# Plowing steep driveway......Any ideas?



## Tim Zimmerman

I work for a small landscape company that does snow removal, and have a dodge 2500 with a boss dxt plow...... the driveway we are trying to plow has no good approach, and is about a 45 degree angle, with a hard right turn at the top... about 150 ft long, we were curious if you guys would have any idea on how we could plow this either with shovels the truck or anything that might help.


----------



## seville009

How has it been done in the past? I’d start there. Just st ask the homeowner if you’re not sure.


----------



## pnoone

We’ve got a Ram 2500 with a Western MVP3 and do a lot of long, steep driveways. For the really steep ones we sometimes take the blowers off the truck and have them clear a line on each side so the truck tires can contact the asphalt. Haven’t met a driveway we couldn’t get up yet.


----------



## scottr

I do many steep drives, most of them I can back up a couple truck leanghts in a foot of snow, then drop my front or back plow and push out that small section, now you have a clear run to do the same thing over again, keep working your way up, clearing as you go. Others I can do a hearing bone pattern, pushing off some to the left then to the right little by little you get a cleared path open, then you can carry or wing the rest back. Have to charge accordingly of course. This picture Im pushing left and right working my way down a fairly steep drive, 
Pictures dont show the steepness, the drive goes down between the trees.


----------



## sbronemann

I have a client I plow for and my AWD John Deere with a 54" blade does amazing on. It's a very similar approach but the John Deere handled it with ease! The X7xx machines are very good at a lot of things and are a really useful tool! Just my .02


----------



## inconquerable

I would back up and push down hill if possible.


----------



## Bighammer

Good snow tires can help a lot.


----------



## MrSteve

I typically open up the bottom by the access road....then back up and plow down. At some point I have to plow up...and reduce resistance by maxing out angle to push snow to the side, rather than pushing the full pile up hill.....just my technique!


----------



## ConnorExum

Tim Zimmerman said:


> I work for a small landscape company that does snow removal, and have a dodge 2500 with a boss dxt plow...... the driveway we are trying to plow has no good approach, and is about a 45 degree angle, with a hard right turn at the top... about 150 ft long, we were curious if you guys would have any idea on how we could plow this either with shovels the truck or anything that might help.

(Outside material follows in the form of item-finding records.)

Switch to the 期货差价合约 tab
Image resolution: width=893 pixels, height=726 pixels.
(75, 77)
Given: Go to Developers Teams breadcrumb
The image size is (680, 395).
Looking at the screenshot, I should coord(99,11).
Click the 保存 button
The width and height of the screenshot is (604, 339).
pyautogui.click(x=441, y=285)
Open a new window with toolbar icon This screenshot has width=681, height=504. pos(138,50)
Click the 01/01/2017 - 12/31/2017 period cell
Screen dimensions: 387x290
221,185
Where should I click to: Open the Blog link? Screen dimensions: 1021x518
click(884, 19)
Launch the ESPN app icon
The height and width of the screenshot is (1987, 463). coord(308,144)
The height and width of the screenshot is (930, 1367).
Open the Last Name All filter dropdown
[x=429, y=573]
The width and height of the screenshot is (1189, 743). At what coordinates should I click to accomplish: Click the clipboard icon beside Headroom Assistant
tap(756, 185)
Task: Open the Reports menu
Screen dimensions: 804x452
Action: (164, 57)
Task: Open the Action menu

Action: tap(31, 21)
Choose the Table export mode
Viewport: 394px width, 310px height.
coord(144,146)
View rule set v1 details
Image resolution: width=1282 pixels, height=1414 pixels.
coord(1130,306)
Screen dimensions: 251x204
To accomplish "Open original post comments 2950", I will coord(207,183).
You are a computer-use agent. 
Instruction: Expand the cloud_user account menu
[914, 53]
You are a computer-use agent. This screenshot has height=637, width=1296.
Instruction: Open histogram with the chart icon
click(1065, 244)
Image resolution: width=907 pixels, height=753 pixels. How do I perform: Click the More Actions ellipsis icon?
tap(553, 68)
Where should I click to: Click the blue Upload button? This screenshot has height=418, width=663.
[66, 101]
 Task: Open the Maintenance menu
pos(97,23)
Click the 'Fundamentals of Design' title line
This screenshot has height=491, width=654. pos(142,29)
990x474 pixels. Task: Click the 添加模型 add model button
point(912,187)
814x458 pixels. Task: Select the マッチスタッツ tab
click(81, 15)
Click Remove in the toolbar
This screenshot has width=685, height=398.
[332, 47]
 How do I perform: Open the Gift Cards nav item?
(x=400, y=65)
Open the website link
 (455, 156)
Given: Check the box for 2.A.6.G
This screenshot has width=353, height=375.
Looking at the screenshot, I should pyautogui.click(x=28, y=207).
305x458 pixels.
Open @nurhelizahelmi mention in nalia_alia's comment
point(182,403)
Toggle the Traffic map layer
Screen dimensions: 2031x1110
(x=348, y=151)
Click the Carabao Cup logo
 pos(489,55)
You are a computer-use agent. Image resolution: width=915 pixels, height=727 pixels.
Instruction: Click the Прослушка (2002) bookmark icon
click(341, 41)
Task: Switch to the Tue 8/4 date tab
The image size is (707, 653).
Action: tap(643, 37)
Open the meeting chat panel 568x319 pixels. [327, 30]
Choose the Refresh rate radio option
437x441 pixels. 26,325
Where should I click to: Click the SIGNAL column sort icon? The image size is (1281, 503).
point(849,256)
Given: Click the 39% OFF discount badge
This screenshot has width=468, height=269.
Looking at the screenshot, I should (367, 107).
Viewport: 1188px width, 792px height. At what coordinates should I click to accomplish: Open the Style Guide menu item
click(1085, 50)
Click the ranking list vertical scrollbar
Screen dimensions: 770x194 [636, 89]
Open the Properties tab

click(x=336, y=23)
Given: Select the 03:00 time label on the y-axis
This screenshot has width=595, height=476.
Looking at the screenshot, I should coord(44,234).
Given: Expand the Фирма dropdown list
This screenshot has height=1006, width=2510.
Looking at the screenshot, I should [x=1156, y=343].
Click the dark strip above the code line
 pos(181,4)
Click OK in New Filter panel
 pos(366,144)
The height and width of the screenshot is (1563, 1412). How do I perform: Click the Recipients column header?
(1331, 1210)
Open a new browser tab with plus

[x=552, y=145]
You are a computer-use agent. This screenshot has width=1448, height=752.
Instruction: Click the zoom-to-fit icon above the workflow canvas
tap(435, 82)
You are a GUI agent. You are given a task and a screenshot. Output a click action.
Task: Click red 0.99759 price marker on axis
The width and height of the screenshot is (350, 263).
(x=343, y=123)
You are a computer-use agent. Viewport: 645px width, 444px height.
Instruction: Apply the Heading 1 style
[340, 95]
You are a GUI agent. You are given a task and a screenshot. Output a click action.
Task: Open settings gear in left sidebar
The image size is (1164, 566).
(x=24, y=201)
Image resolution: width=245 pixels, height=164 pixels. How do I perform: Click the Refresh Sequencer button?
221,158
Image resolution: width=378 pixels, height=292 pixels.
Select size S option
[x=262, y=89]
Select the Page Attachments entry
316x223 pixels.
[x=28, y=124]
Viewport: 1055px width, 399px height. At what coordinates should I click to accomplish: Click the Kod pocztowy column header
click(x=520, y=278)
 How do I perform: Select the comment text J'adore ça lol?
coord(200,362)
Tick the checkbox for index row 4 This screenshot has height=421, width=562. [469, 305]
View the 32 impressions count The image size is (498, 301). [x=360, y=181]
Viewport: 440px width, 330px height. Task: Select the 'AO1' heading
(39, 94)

Are you saying the grade is 100% or 45 degrees steep?


----------



## Bighammer

I know plowing downhill is easier, but uphill doesn't spill from the end of the plow (8' straight blade) like downhill does.


----------



## ConnorExum

I would go with tire chains and front and rear axle driver controlled traction aides


----------



## JBMohler

Lift the blade and take half off the top first pass, plow down as much as you can. If there is any question of ice, it needs to be treated before storm. Ive been sideways on those drives more than once, oh how much I knew when I was 22...


----------



## jonniesmooth

I got called to bid a steep drive. She said it was 35° angle, and that they had trouble fighting with the snowblower up and down the drive, so they hired it done. The people they hired quit, due to the angle.
She was supposed to text me her address, so I could go look at it. She never did, but I knew which street it was on, so I went and looked. There are 3 in the cul de sac with steep drives. The worst one had a 6' apron then 30' of 35° drop driveway to a 10' pad in front of the garage.
She never called me. I'm afraid if I back my 1025r down there to pull the snow out, that I will need to winch it up with one of my trucks. And what if it's slippery and I slide into the garage door?


----------



## LockedUP

My drive is 800 ft and steep. stupid steep. Been doing it for 20 plus years. Ice is bad you can kill yourself easy.. I have sanded backing down with a spotter...if Im out and we get too much snow I will clean the approach and back up as far as I can get...its not as steep 300 ft up for a while.
Tires are new every 2 years..I just sell the barely used ones for a good price. Lockers in both ends is a lifesaver esp if one side hits ice..Weight in the rear is a must. I have a sander so im all set..Ice and warm ground warm snow will ruin your day. Know your conditions and limits. Steep drives need a truck and sander no way around it. esp in northern Vt.


----------



## green frog

I have a very similar driveway. Last year i had 600lbs or ballast and AT tires. Over 6 inches of snow tires would spin and struggle sum. This year i Increase to 750lbs of ballast and put real snow tires on. Mastercraft MSR. I now just drive right up the driveway. Both years same truck and mvp3.


----------



## sven1277

Just say no. We don't take anymore difficult driveways. I'm not going to damage or get onemy trucks stuck over one driveway when there are plenty more easy ones out there.


----------



## Bighammer

This one isn't real steep, but it can drift pretty bad. Shots from this morning...


----------